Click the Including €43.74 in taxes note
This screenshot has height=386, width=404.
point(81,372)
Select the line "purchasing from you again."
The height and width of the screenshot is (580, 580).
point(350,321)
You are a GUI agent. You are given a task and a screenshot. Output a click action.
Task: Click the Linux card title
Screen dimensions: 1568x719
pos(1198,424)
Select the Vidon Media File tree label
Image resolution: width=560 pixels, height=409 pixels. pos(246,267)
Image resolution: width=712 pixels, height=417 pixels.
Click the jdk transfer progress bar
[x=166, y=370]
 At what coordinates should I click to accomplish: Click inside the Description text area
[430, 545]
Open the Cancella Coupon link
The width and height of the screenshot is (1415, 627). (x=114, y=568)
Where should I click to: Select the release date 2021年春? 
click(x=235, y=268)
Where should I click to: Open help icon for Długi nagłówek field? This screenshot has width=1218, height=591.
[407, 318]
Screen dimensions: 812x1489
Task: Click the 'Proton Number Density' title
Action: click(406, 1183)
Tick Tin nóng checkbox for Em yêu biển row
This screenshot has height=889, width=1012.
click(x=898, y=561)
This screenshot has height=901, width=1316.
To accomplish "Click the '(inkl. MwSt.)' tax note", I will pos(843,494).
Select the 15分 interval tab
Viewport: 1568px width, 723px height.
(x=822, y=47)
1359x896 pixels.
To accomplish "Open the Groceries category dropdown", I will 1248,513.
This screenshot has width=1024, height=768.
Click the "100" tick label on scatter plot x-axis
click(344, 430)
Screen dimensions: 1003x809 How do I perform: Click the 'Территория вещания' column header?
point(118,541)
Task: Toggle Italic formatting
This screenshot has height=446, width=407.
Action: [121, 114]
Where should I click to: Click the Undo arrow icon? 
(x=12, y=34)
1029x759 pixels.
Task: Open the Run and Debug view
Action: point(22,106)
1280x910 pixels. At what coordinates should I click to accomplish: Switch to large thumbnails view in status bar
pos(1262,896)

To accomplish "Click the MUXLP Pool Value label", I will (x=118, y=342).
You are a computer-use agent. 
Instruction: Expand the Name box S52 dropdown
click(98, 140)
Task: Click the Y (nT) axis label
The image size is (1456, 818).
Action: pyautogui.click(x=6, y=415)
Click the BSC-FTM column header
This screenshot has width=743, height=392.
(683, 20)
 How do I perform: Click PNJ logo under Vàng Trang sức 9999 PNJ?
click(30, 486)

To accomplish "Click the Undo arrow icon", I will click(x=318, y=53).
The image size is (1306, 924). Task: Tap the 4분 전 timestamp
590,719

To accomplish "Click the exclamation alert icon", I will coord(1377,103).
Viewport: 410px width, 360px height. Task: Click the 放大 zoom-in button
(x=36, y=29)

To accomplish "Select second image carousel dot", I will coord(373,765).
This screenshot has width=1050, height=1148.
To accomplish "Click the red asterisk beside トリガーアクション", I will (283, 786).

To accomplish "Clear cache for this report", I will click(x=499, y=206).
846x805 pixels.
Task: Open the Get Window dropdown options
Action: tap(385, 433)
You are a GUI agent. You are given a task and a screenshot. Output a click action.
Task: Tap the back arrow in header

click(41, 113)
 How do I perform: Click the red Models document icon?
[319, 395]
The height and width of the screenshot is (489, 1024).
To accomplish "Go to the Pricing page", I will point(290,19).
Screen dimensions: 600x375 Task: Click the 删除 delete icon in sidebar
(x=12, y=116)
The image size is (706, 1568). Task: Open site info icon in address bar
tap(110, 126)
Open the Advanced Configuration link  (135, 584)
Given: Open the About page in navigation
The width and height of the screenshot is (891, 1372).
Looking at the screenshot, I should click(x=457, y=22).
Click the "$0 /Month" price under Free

TASK DESCRIPTION: Within the records above, count the lines that hold the word "page" and give only that number.

REPLY: 2